Monday, September 27, 2010

Ginger plant's fragrant liquid makes it a useful beauty

The plant's red bract resembles a pine cone

Simply Living
Zingiber zerumbet is a real attention-getter.

Better known as pinecone ginger or shampoo ginger, this perennial beauty sports cone-shaped structures called bracts that change from a light green to a bright, commanding red in late summer and early autumn. By late September, the cones are almost all red — a shape and color that stand out against the ginger's long, green, bladelike foliage.

When I'm walking with customers through our bamboo nursery, where patches of ginger flourish in the shade beneath tall bamboos, people often ask, "What's that plant?"

"It's a type of ginger," I explain as I squat next to a stand of the yard-tall beauties. "If you squeeze the soft, red cones, a clear, fragrant liquid oozes out."

At that point, I usually put my hand around one of the pine-cone-shaped bracts, which causes the liquid to escape.

"Want to try it?" I ask. "It's not sticky, and it has a mild spicy fragrance that smells lovely."

People seldom take me up on the offer. Perhaps they're afraid the liquid will stain (it won't) or sting (it doesn't). For whatever reason, their reticence prevents them from sampling one of nature's finest body-care products. For centuries, indigenous people in Asia and Hawaii have used the liquid from Zingiber zerumbet as a shampoo, hair conditioner and body wash. Contemporary manufacturers even incorporate it into commercial shampoos.

I've never washed my hair with pinecone ginger, but I have often applied the clear, slightly sudsy fluid directly to my skin. When I'm hot and sweaty, I find it refreshing to rub a handful of the ginger-scented liquid on my body. Although the fluid is absorbed almost instantly, the fragrance lingers to provide a gentle pick-me-up.

Zingiber zerumbet is a perennial plant that develops from underground rhizomes. The tan, papery tubers form "eyes" from which shoots appear in the spring. Throughout the warm months, those shoots develop into tall stalks that support long leaves fanning out on opposite sides of the stem.



The pine-cone-shaped bracts appear later on separate, slightly shorter stalks. As the season progresses, one to three flowers — small, yellow-white blooms — poke out of the bracts. If you place your nose close to the flowers, you'll notice a spicy aroma. There's something exotic and enticing about the smell. The scent alone is invigorating.
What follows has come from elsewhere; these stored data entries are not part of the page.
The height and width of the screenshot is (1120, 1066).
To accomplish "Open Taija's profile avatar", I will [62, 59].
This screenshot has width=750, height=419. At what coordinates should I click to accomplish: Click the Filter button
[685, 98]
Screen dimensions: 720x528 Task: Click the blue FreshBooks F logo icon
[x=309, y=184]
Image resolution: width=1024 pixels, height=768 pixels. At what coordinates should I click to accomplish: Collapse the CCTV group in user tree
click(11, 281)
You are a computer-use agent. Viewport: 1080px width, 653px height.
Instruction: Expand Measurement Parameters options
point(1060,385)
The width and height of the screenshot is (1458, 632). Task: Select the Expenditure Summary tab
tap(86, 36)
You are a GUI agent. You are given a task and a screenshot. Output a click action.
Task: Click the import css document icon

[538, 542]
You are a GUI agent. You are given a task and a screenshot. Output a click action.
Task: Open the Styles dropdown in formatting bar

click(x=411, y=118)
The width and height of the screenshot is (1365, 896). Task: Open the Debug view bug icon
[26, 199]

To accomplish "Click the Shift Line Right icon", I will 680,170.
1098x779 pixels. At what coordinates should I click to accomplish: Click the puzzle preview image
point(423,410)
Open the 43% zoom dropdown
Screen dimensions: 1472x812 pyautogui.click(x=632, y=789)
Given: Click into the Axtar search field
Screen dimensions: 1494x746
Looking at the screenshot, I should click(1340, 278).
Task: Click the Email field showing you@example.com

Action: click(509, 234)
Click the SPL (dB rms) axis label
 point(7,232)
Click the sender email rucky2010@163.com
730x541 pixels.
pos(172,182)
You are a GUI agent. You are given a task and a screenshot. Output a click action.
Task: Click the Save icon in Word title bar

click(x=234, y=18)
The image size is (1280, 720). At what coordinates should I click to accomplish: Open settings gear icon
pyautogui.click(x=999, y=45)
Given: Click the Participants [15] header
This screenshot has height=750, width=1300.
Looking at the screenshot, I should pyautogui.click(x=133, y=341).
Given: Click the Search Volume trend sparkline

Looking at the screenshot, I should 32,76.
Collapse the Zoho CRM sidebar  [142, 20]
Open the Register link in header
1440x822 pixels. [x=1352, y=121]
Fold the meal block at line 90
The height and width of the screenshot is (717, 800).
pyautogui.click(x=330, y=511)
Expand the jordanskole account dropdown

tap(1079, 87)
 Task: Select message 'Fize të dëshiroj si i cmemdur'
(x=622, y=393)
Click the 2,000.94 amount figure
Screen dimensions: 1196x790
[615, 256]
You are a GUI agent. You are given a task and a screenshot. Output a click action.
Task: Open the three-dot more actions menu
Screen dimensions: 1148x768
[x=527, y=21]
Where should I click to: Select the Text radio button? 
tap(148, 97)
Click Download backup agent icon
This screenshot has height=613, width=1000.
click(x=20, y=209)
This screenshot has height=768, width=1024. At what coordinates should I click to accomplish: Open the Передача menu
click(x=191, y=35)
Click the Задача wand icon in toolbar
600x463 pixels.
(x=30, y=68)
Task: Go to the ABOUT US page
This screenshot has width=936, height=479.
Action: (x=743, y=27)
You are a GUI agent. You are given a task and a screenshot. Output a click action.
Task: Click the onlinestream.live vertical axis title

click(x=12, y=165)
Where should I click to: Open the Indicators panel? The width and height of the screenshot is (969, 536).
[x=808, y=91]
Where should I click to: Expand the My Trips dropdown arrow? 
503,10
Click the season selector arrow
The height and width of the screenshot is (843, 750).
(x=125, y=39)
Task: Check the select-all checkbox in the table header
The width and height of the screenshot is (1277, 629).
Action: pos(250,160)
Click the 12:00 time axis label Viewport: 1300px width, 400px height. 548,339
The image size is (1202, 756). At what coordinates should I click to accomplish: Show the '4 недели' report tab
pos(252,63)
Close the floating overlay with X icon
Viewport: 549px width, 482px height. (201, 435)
Pinecone ginger doesn't last through the winter. Every year when temperatures dip, the leaves turn brown, shrivel up and die. That's the time to snip off the dead foliage, add a blanket of mulch or soil supplements and leave the plant alone. Unless you want more gingers. In that case, winter is a good time to dig up some of the underground rhizomes to replant elsewhere.

Pinecone ginger grows well in full to partial shade. It tolerates drought but also does well in moist locations. I've found that rhizomes growing in unimproved soil without irrigation are decidedly smaller and slower to bloom than those planted in rich, irrigated soil. When winter is over, the underground rhizomes respond quickly. Ginger shoots poke through the ground and rapidly grow to their full height of about 3 feet soon after temperatures warm.

I'm fond of easy-to-grow plants with multiple functions, and Zingiber zerumbet is certainly that. It not only looks pretty, smells lovely and has an eye-catching bract, it also produces a fragrant liquid that can be used directly from the plant as a body-care product. Whether known as pinecone ginger, shampoo ginger or by its Hawaiian name, awapuhi, there's no denying that Zingiber zerumbet is a botanical zinger.